* _What needs to be done_: Word for word, set down every line of the entries below from the line with "Open the HTTPS schemes dropdown" to the line with "You are a computer-use agent. Image resolution: width=1372", including both, and no other line.

[Source records Boundary: Start]

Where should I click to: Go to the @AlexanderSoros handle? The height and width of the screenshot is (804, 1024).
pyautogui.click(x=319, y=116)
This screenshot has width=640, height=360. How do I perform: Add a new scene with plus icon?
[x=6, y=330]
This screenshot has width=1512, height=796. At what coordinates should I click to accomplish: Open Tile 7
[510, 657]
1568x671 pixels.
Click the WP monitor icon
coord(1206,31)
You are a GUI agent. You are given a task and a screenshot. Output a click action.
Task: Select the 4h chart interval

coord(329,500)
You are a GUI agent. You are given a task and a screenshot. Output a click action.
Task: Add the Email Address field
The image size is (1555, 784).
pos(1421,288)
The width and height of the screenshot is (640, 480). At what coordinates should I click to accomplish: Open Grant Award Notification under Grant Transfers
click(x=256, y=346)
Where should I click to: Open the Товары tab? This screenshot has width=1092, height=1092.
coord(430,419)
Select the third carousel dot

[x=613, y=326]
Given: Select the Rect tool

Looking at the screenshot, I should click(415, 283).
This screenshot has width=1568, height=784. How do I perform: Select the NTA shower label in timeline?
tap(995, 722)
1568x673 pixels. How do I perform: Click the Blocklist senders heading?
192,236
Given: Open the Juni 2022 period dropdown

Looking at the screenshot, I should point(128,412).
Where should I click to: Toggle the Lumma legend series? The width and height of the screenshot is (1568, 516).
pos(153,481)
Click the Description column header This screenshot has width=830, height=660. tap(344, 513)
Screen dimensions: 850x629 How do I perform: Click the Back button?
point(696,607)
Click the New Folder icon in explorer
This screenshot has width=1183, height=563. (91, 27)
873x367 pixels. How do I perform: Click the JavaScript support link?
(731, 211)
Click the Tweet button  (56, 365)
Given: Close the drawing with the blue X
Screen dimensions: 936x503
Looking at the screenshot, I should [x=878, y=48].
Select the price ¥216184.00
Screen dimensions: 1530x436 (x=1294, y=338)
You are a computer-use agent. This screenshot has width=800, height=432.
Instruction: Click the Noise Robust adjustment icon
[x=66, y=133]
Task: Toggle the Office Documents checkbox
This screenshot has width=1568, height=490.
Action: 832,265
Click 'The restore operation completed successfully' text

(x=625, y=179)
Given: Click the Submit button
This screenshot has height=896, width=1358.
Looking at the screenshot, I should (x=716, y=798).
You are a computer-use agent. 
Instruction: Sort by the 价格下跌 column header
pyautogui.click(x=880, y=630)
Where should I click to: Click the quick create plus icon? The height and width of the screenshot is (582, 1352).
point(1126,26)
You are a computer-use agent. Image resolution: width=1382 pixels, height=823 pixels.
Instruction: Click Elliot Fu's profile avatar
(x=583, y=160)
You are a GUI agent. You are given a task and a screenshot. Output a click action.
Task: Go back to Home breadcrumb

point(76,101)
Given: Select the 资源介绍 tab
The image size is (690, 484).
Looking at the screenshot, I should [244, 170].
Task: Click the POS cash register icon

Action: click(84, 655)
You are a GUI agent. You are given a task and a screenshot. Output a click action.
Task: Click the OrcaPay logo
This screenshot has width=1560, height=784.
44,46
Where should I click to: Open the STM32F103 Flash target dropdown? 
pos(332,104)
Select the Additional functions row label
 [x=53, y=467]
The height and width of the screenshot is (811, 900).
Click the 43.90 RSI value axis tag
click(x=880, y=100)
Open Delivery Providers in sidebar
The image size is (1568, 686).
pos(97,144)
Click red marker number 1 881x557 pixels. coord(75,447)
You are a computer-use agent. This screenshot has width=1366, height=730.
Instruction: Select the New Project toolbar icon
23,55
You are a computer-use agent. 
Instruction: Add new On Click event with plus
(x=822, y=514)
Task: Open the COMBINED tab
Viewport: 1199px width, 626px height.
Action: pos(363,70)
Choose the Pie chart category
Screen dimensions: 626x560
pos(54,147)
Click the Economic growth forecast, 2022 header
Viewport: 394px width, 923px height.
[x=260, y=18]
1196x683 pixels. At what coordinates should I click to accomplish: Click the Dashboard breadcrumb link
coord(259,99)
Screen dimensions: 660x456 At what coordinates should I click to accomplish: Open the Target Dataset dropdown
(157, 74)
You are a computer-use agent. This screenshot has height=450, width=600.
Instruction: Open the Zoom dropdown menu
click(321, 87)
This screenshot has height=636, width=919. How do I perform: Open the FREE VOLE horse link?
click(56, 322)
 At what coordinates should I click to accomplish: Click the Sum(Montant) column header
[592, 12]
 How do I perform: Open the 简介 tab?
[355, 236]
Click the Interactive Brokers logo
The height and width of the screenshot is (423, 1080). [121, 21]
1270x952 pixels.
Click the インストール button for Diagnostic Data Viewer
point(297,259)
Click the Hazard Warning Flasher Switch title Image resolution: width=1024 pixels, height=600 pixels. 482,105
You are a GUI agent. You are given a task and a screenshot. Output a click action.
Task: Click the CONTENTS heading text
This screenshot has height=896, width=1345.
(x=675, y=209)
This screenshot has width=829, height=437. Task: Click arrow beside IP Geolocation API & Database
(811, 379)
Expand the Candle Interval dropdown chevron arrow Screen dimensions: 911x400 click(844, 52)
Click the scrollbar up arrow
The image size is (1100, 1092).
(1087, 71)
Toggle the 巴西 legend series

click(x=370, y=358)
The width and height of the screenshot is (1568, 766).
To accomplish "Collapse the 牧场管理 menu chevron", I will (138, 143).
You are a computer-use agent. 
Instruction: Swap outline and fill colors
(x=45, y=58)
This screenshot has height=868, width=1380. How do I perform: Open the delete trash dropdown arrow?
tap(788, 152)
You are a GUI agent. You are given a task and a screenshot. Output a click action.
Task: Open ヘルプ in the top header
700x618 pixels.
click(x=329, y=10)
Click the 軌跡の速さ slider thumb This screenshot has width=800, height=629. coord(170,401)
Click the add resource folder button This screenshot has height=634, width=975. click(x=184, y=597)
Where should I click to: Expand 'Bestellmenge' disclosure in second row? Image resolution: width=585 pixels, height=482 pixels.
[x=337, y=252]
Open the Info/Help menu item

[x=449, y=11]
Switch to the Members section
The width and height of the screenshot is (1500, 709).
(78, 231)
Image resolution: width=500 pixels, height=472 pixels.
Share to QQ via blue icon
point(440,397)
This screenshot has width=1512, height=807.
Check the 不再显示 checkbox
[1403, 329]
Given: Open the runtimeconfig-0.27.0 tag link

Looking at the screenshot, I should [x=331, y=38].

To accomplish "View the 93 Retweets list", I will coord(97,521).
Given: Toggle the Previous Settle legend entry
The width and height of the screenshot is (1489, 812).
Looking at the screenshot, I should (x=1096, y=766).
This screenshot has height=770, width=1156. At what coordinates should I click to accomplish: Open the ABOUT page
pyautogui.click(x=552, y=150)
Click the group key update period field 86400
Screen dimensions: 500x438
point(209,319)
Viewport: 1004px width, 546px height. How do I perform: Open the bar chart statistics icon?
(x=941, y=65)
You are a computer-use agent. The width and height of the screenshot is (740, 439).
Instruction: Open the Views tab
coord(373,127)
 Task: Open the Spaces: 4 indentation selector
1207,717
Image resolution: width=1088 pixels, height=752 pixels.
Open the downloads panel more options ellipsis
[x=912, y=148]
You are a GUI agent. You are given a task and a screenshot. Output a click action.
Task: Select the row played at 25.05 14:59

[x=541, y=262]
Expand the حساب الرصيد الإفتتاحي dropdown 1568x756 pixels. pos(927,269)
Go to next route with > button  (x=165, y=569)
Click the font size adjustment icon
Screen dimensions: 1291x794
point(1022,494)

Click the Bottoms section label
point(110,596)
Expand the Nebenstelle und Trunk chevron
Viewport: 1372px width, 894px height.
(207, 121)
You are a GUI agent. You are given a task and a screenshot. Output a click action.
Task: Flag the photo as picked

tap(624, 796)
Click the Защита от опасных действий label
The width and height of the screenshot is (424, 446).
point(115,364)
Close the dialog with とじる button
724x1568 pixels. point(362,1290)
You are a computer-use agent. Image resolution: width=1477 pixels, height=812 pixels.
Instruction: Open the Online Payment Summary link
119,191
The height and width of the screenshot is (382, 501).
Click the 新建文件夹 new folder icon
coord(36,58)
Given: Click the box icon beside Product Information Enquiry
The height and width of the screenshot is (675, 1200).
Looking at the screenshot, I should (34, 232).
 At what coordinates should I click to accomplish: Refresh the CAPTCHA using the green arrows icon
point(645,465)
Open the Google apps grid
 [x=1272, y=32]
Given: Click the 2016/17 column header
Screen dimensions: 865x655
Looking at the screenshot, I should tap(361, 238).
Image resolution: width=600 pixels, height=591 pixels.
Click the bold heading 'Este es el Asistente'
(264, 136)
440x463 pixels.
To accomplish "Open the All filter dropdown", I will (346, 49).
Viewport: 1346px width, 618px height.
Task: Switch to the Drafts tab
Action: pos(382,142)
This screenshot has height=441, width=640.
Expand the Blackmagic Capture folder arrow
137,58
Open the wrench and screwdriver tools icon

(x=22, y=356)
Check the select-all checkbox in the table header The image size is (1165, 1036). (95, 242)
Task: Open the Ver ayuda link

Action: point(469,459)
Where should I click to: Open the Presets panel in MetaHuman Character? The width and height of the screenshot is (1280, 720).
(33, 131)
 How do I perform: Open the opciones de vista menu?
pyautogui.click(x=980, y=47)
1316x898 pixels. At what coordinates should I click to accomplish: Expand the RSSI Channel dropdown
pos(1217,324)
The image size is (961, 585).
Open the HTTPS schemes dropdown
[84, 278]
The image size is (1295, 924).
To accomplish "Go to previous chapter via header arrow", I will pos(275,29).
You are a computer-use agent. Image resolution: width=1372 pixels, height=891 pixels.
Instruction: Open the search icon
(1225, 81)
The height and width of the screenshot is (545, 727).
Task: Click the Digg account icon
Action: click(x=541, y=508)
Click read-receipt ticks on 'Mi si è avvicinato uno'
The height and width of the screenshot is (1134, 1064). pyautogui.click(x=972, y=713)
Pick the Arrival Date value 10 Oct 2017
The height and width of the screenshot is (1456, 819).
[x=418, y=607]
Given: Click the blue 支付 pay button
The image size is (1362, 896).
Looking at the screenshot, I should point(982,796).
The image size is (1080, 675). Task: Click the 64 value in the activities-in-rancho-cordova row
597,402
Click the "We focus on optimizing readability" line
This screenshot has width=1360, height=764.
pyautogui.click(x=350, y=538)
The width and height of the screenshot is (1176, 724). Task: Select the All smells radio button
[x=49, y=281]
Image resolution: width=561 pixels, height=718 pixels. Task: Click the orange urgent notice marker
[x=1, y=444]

[Source records Boundary: End]

* _Exercise result_:
Open the HTTPS schemes dropdown
[84, 278]
The image size is (1295, 924).
To accomplish "Go to previous chapter via header arrow", I will pos(275,29).
You are a computer-use agent. Image resolution: width=1372 pixels, height=891 pixels.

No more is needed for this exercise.